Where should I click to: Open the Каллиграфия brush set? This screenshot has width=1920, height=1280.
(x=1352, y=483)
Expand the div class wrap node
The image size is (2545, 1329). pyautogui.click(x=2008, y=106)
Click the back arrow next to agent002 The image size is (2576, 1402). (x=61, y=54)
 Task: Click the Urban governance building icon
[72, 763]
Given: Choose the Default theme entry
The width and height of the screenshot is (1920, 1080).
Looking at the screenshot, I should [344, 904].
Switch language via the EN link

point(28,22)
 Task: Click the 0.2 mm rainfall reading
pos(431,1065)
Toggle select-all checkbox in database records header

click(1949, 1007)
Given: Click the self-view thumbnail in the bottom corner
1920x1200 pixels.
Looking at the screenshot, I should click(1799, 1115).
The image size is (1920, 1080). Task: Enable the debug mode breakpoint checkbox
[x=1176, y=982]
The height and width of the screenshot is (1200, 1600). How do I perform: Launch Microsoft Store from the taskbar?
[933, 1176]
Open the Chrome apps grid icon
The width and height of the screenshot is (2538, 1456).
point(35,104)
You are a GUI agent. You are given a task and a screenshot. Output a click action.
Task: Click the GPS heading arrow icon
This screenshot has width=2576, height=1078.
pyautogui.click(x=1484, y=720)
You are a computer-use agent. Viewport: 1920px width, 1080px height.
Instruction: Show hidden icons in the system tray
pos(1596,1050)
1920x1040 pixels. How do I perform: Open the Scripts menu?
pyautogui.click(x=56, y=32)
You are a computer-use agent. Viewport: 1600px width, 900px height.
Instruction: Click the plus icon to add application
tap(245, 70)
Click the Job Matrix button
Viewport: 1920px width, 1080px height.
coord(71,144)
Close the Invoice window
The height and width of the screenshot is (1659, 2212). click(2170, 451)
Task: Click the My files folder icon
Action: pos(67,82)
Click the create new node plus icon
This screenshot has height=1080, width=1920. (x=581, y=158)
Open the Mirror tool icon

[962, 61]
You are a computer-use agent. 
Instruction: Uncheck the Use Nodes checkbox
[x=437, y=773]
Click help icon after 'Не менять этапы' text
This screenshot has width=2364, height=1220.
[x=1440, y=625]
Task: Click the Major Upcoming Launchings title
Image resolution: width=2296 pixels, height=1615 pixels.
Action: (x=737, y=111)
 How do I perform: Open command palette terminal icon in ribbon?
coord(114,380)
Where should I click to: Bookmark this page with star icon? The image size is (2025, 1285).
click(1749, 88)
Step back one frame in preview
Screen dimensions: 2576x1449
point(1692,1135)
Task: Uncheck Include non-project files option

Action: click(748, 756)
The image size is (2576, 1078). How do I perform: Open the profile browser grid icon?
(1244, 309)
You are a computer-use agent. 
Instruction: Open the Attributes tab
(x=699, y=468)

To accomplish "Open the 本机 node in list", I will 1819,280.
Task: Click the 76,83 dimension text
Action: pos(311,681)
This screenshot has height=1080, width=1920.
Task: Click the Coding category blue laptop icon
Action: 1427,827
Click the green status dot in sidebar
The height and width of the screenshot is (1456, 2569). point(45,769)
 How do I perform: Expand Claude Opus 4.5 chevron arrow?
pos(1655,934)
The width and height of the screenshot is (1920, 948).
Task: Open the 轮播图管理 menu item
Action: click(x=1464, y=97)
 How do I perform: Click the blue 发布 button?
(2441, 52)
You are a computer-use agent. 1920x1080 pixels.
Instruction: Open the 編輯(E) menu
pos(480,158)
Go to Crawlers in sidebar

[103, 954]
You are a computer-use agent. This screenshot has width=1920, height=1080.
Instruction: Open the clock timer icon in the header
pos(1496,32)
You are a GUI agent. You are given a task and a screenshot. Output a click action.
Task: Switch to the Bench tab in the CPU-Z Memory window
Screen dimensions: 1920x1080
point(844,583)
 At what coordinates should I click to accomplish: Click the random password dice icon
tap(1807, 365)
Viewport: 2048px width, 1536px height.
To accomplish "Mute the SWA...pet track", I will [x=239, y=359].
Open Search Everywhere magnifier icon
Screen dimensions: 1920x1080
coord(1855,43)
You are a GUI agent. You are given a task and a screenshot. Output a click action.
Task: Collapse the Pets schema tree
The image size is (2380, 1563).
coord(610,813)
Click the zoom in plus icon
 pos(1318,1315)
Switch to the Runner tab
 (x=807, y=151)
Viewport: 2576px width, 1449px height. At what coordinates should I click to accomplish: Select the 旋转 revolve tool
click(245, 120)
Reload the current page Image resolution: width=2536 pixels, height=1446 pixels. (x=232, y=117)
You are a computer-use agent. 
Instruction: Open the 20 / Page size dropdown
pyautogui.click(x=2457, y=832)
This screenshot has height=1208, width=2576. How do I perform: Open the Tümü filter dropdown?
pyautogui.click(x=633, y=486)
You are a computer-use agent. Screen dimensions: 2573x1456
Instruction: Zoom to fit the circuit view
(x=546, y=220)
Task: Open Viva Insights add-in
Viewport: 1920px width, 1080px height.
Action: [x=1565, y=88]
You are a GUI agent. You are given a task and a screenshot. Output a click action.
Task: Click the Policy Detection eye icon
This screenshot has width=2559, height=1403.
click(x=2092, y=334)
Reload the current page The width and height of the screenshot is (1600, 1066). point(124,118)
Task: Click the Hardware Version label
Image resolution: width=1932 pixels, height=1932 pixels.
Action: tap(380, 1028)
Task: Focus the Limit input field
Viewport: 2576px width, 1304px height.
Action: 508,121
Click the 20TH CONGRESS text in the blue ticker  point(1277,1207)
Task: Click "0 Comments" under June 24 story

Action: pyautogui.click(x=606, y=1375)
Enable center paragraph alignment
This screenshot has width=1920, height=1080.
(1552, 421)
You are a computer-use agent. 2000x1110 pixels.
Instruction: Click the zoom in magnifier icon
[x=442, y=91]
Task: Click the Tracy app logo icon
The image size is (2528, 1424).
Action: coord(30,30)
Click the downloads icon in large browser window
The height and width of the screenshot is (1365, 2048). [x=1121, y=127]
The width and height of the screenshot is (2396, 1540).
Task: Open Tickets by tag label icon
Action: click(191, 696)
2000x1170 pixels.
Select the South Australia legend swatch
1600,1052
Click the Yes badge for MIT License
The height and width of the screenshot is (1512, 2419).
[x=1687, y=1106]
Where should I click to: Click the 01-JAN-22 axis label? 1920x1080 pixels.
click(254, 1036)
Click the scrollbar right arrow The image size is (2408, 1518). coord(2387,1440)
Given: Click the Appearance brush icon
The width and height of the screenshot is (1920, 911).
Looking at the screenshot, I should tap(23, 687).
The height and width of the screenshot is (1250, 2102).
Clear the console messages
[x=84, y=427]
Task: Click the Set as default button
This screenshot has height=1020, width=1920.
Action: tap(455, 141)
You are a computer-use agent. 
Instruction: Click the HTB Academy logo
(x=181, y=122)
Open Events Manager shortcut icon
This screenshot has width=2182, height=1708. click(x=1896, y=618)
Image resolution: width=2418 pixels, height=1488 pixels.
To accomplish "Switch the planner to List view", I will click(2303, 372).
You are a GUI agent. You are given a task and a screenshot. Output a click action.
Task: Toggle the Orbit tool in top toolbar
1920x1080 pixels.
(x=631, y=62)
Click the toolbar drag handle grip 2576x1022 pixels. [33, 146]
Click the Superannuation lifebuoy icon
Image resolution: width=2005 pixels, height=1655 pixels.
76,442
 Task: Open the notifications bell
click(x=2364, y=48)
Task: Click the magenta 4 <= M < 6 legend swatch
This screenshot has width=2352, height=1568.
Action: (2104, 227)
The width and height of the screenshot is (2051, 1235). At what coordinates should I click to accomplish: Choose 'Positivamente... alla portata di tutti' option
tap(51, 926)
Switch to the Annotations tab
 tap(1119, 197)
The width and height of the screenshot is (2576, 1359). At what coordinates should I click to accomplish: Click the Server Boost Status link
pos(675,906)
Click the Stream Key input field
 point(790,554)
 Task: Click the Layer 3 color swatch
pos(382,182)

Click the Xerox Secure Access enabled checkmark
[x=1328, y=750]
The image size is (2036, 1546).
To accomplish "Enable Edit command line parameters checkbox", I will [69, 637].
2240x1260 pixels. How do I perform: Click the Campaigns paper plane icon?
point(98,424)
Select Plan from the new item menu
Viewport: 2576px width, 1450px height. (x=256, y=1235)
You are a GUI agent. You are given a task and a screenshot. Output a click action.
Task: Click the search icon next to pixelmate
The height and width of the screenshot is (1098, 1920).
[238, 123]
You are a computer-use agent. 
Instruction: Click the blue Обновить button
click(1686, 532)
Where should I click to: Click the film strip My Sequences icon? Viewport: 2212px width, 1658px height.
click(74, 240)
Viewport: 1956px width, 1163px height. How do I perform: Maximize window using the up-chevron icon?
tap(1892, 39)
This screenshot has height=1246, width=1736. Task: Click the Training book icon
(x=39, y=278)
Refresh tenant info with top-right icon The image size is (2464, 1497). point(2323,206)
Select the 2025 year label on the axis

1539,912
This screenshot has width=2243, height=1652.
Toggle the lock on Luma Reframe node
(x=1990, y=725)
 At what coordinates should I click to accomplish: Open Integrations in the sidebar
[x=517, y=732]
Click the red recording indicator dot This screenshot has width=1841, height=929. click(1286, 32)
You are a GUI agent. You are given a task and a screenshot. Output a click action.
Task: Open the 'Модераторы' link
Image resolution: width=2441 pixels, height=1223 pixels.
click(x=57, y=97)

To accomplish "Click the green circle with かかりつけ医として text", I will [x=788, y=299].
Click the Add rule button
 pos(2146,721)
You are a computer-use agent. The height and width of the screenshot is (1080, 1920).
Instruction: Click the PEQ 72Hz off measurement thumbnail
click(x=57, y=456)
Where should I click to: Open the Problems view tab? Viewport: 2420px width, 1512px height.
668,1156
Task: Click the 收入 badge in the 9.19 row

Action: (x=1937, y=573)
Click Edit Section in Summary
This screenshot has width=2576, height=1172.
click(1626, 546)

What is being asked: Scan the records above for the string "back", then select every line that holds it.

Reply to the exercise:
Click the back arrow next to agent002 The image size is (2576, 1402). (x=61, y=54)
Step back one frame in preview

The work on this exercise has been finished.